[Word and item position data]
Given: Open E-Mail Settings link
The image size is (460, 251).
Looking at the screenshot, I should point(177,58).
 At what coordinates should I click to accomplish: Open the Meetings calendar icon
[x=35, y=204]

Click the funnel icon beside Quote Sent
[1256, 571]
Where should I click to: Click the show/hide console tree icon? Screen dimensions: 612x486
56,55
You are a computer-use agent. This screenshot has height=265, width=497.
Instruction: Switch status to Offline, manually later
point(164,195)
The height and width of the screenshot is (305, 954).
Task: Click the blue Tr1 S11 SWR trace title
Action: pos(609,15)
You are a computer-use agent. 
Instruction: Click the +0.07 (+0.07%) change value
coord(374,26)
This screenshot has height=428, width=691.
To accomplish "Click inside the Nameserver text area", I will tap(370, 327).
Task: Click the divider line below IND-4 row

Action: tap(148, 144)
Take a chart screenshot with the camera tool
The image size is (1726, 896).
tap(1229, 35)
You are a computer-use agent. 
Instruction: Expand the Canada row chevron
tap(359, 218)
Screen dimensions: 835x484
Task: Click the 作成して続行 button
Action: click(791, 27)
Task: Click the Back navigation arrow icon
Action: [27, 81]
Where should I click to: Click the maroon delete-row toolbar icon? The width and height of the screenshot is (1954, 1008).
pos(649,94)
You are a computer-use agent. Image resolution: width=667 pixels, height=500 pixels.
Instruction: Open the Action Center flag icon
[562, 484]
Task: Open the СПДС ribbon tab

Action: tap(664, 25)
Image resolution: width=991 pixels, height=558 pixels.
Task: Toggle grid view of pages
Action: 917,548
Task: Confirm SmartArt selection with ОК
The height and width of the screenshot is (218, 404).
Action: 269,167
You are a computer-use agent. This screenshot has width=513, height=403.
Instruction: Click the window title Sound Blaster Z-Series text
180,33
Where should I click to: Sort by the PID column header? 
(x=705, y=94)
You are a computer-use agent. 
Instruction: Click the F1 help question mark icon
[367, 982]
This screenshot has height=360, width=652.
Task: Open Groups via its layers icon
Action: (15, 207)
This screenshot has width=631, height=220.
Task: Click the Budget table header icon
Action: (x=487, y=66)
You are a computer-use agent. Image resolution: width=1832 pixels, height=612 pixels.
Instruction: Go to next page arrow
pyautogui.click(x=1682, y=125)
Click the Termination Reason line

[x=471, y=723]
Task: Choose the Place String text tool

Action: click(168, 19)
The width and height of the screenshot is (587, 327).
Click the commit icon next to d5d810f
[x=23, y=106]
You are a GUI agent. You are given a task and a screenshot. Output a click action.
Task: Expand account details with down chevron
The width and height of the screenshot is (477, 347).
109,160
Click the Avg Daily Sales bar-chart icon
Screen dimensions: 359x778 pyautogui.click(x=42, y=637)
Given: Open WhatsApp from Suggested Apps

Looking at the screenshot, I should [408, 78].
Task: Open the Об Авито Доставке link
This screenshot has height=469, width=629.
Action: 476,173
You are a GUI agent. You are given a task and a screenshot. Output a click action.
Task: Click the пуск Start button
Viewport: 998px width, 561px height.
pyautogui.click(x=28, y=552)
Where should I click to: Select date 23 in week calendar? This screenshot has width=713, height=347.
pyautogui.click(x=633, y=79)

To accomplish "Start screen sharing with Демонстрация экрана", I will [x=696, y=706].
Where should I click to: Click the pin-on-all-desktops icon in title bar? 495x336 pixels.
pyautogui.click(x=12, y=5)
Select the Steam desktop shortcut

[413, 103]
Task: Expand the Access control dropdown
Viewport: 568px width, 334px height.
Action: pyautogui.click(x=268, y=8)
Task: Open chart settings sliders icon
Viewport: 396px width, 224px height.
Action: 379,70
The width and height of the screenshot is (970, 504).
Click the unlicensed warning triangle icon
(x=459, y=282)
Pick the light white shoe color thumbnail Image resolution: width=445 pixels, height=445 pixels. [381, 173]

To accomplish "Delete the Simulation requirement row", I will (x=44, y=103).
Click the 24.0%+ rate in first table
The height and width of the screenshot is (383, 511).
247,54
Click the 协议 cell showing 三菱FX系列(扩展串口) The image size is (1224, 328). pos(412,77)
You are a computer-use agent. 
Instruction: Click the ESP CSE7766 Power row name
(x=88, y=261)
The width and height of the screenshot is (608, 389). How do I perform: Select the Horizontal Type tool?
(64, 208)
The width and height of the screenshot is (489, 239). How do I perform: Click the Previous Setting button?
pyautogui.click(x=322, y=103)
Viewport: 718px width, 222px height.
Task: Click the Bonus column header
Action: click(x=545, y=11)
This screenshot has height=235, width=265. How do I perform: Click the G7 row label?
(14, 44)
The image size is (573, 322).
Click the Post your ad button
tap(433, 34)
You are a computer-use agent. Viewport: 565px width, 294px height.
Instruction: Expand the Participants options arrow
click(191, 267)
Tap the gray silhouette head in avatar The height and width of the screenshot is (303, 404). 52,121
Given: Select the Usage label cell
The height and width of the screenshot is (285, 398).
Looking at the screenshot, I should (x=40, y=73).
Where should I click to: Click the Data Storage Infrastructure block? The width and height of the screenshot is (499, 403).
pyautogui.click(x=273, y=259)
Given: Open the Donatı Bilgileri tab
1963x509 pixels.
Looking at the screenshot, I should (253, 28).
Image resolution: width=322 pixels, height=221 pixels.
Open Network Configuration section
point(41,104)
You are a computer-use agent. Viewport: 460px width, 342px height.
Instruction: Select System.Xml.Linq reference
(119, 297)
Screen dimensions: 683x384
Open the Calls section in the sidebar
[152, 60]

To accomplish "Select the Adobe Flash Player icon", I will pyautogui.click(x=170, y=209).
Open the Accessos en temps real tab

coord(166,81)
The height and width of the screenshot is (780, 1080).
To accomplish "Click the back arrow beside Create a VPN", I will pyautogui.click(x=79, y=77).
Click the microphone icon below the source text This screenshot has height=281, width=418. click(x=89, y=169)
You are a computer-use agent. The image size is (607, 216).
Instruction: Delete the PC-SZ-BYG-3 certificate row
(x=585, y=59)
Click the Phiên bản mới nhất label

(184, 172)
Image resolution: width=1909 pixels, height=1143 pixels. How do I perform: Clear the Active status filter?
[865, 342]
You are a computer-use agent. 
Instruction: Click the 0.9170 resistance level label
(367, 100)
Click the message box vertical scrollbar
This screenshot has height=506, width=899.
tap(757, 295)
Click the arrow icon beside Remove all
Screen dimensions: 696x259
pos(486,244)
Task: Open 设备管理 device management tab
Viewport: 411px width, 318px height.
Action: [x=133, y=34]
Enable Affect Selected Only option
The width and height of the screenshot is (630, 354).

Stated task >> Begin at the line that contains "Enable Affect Selected Only option" and stop after the last of the items. Reproduce those lines with "screenshot" swapped for "capture", changing nothing else.

Full answer >>
Enable Affect Selected Only option
The width and height of the capture is (630, 354).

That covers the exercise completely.